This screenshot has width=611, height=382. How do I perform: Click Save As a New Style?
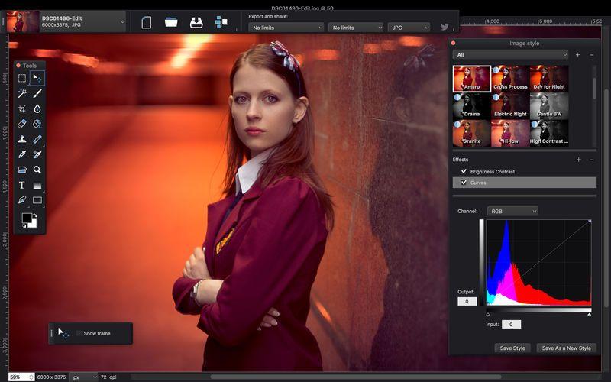click(566, 348)
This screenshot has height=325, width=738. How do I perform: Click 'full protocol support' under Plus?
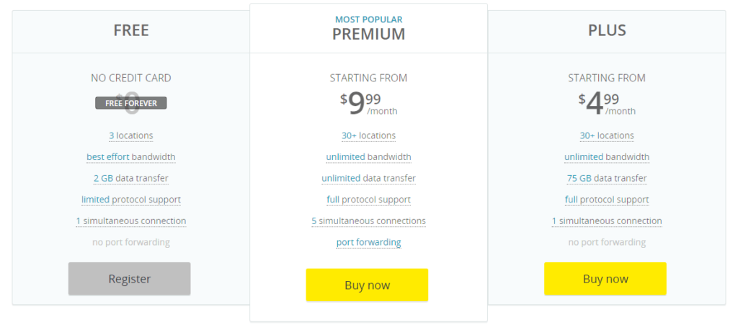607,200
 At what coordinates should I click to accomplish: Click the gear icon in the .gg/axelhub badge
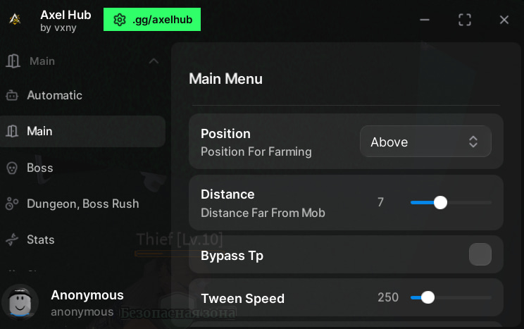120,20
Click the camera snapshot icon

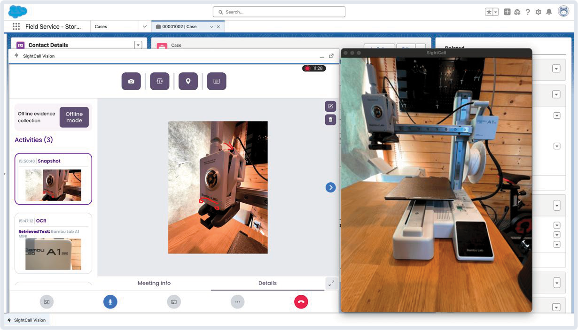(131, 81)
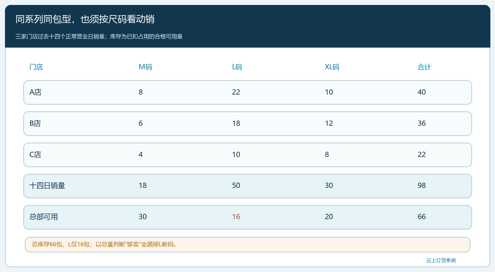Viewport: 495px width, 272px height.
Task: Click the red 16 L码 stock value
Action: (236, 217)
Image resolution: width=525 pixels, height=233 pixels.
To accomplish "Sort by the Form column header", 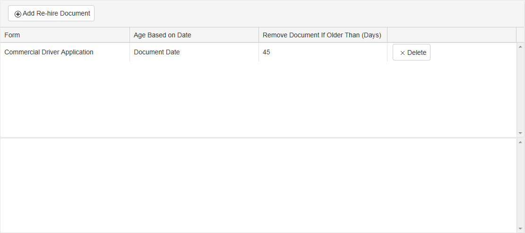I will pyautogui.click(x=12, y=35).
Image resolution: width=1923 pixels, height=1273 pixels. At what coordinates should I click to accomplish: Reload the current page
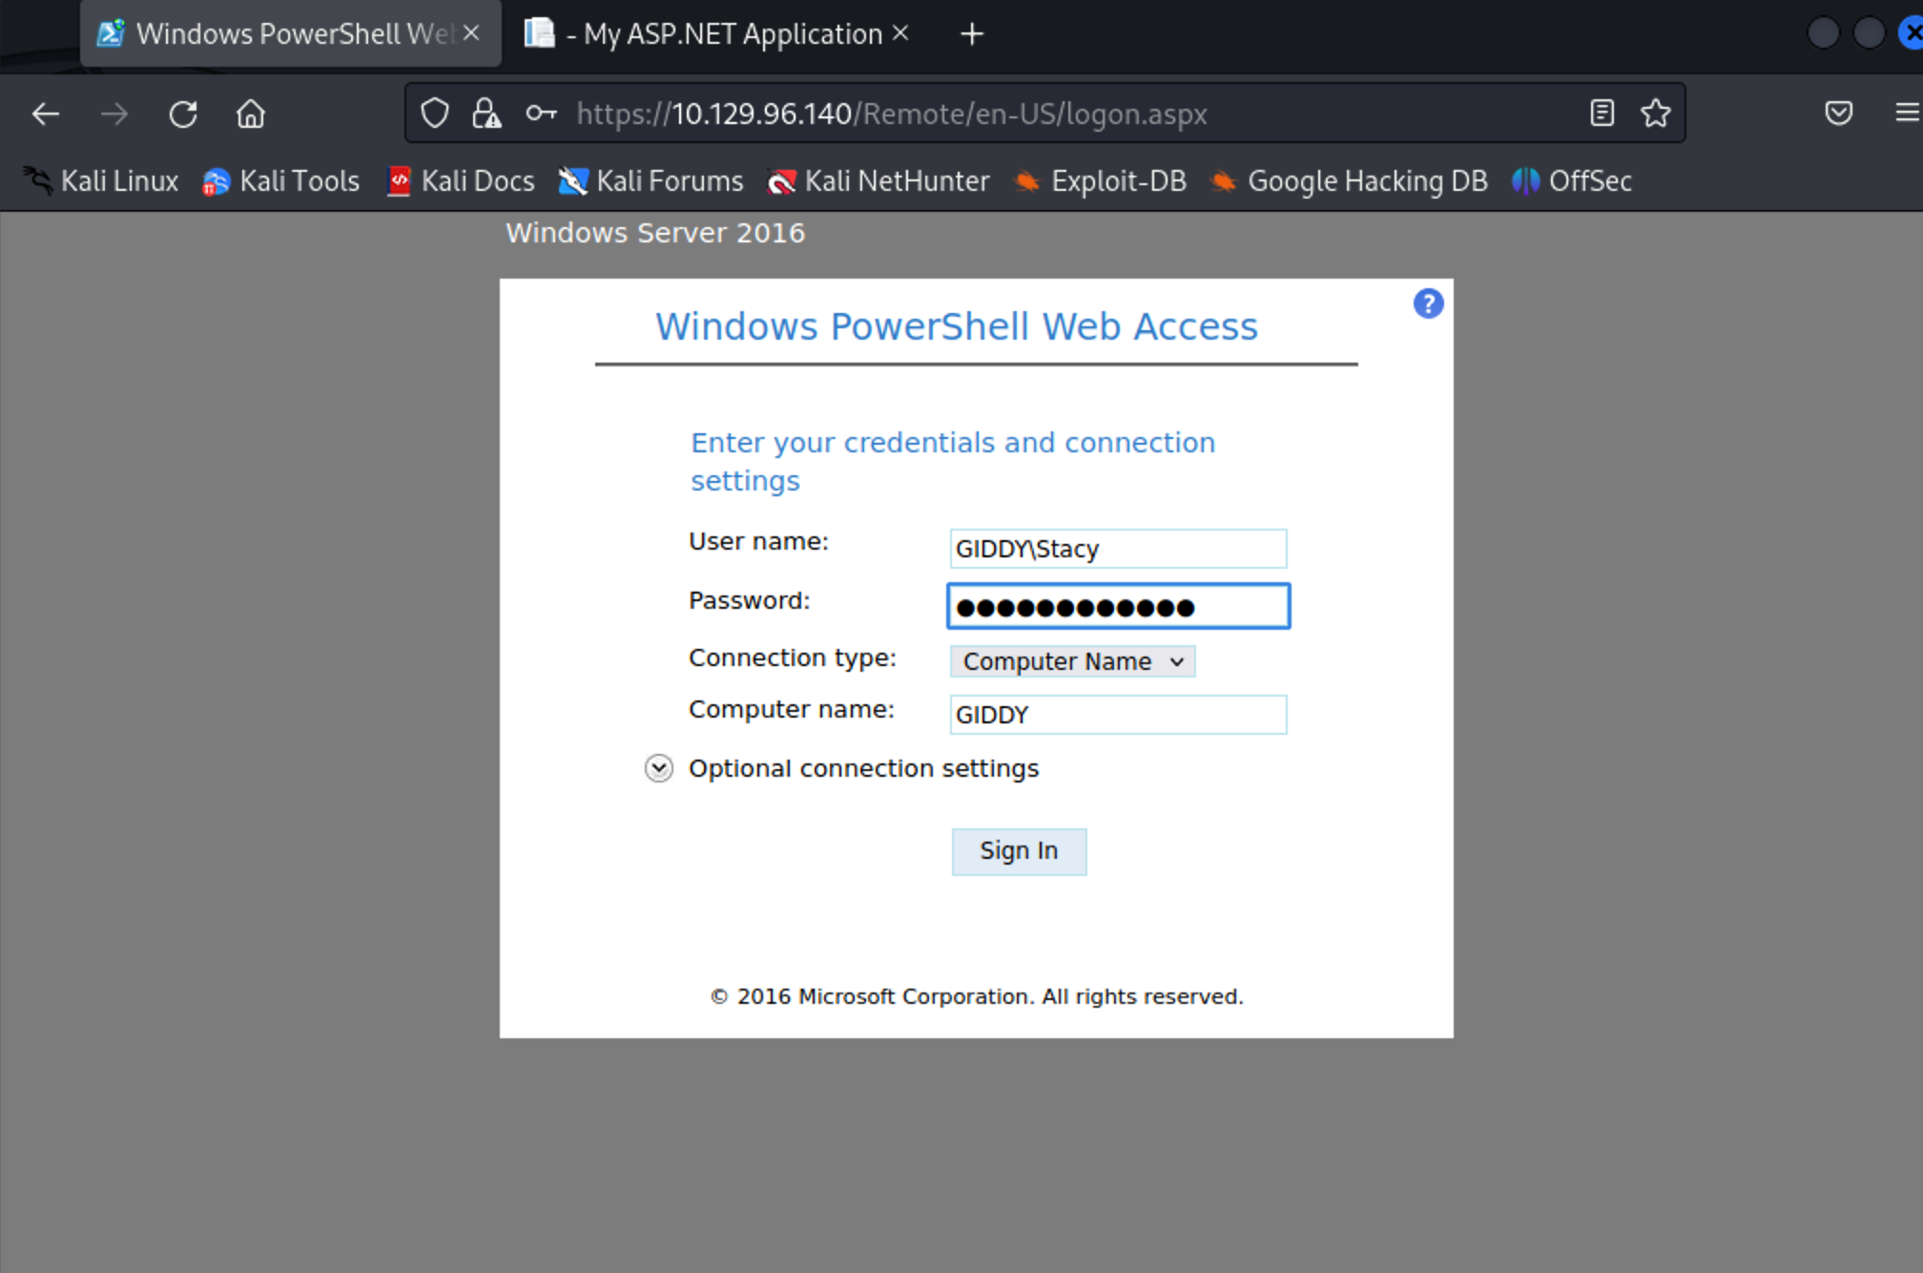[x=183, y=115]
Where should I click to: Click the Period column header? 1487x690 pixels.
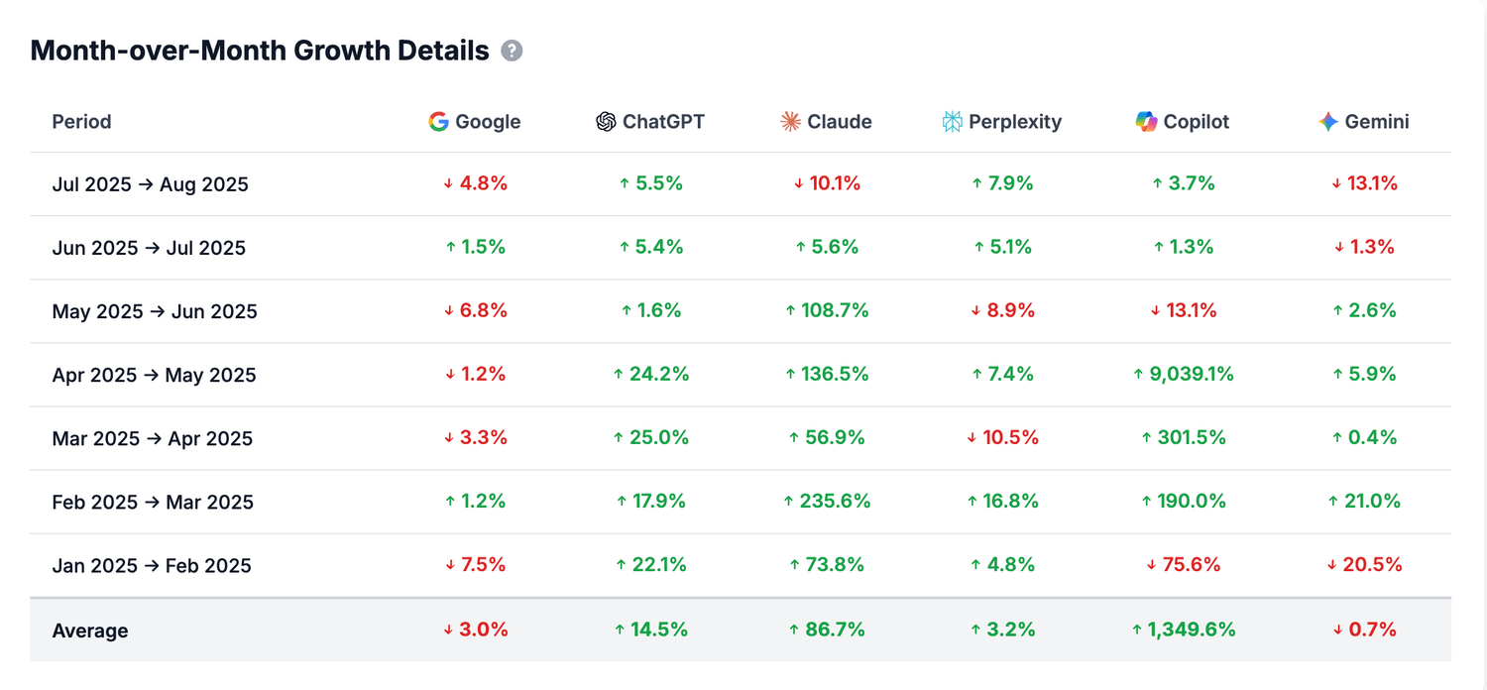click(81, 122)
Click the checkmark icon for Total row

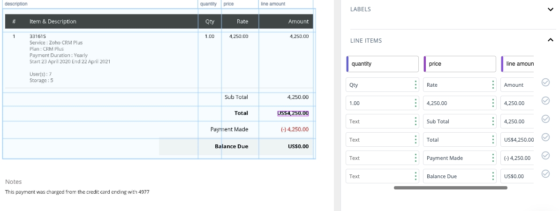(x=545, y=137)
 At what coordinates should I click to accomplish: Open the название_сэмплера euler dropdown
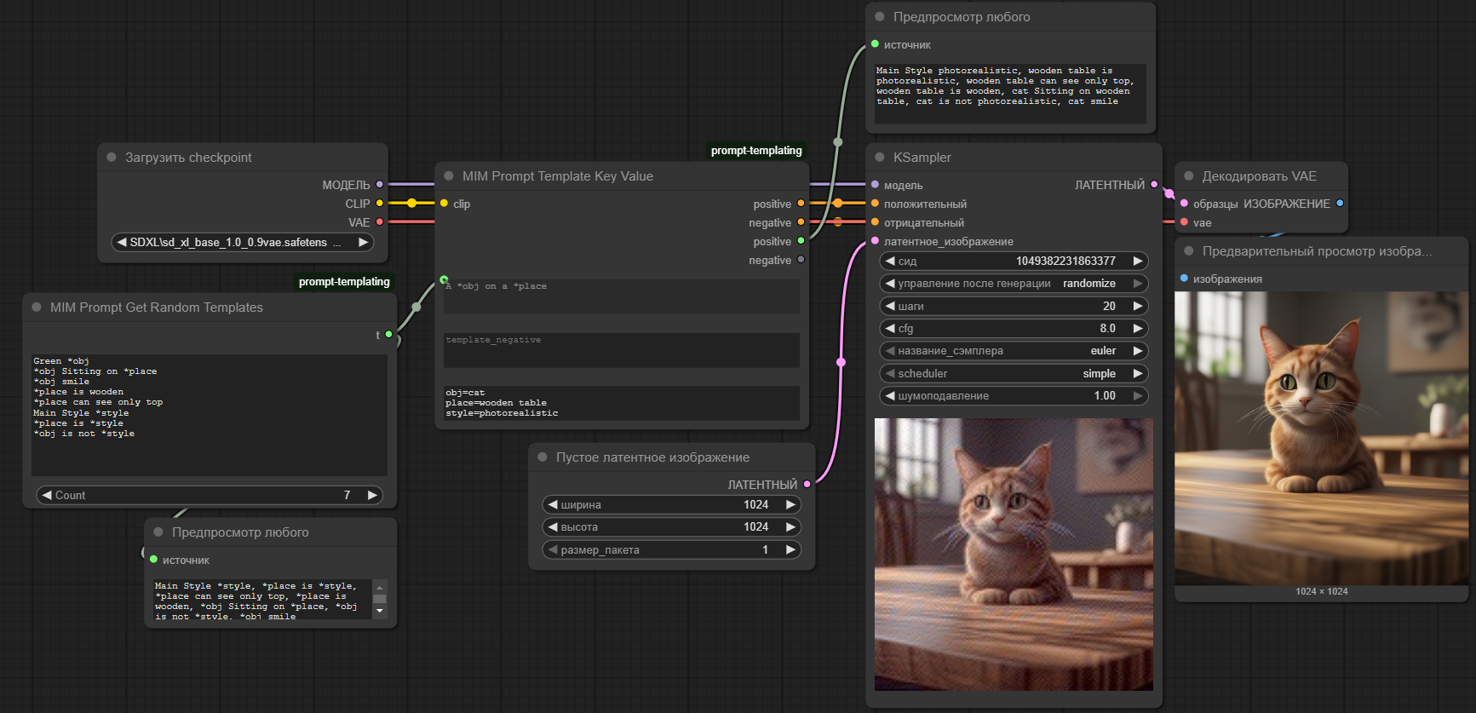tap(1014, 351)
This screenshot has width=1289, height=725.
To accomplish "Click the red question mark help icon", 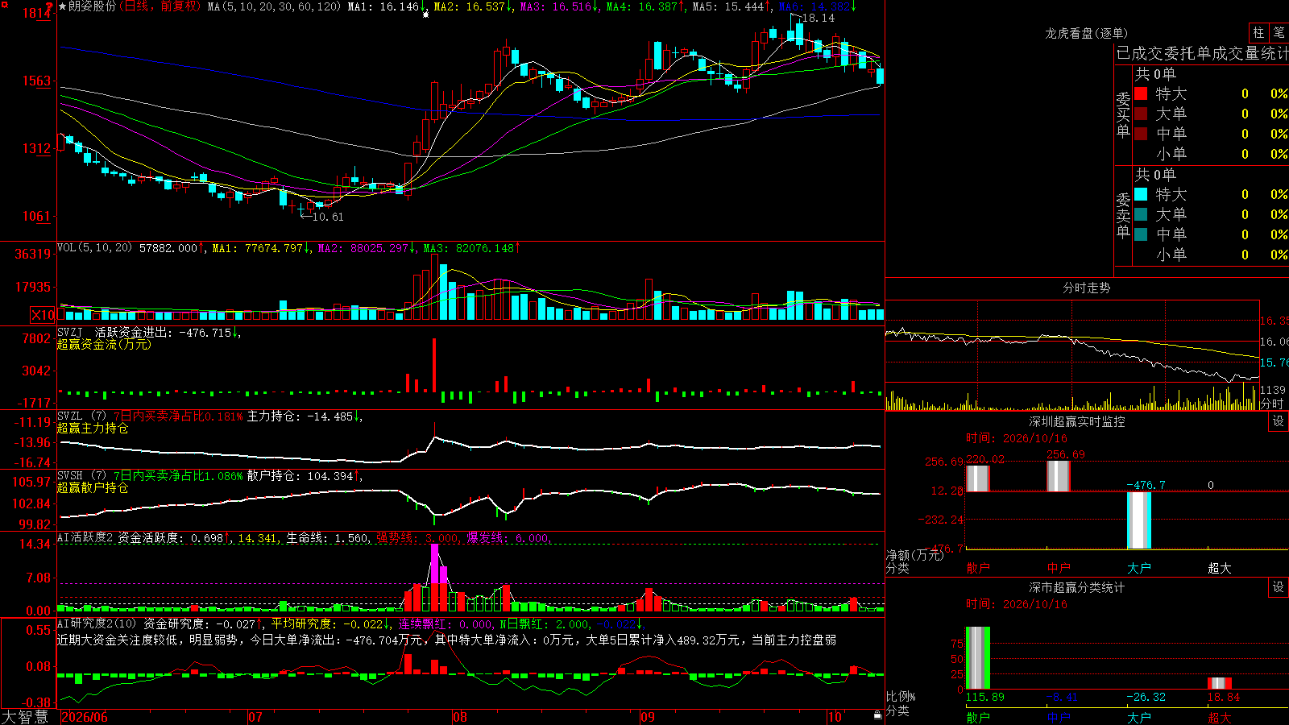I will point(49,6).
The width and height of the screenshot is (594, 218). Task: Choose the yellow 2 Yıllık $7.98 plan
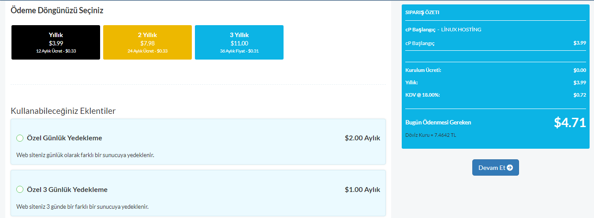pos(147,42)
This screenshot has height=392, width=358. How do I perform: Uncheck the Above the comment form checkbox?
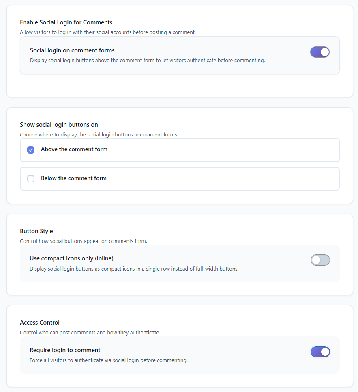tap(31, 150)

■ Required work ■
Lay out the records from the start through the line that contains "Action: (236, 217)" as a Markdown table with the columns No. and Text, one row per line, skipping blank lines. Leave the pictures out of the table.

■ Answer to this problem ■
| No. | Text |
|---|---|
| 1 | This screenshot has width=611, height=382. How do I perform: Click Save As a New Style? |
| 2 | click(566, 348) |
| 3 | This screenshot has height=325, width=738. How do I perform: Click 'full protocol support' under Plus? |
| 4 | 607,200 |
| 5 |  At what coordinates should I click to accomplish: Click the gear icon in the .gg/axelhub badge |
| 6 | 120,20 |
| 7 | Click the camera snapshot icon |
| 8 | (131, 81) |
| 9 | Viewport: 495px width, 272px height. |
| 10 | Task: Click the red 16 L码 stock value |
| 11 | Action: (236, 217) |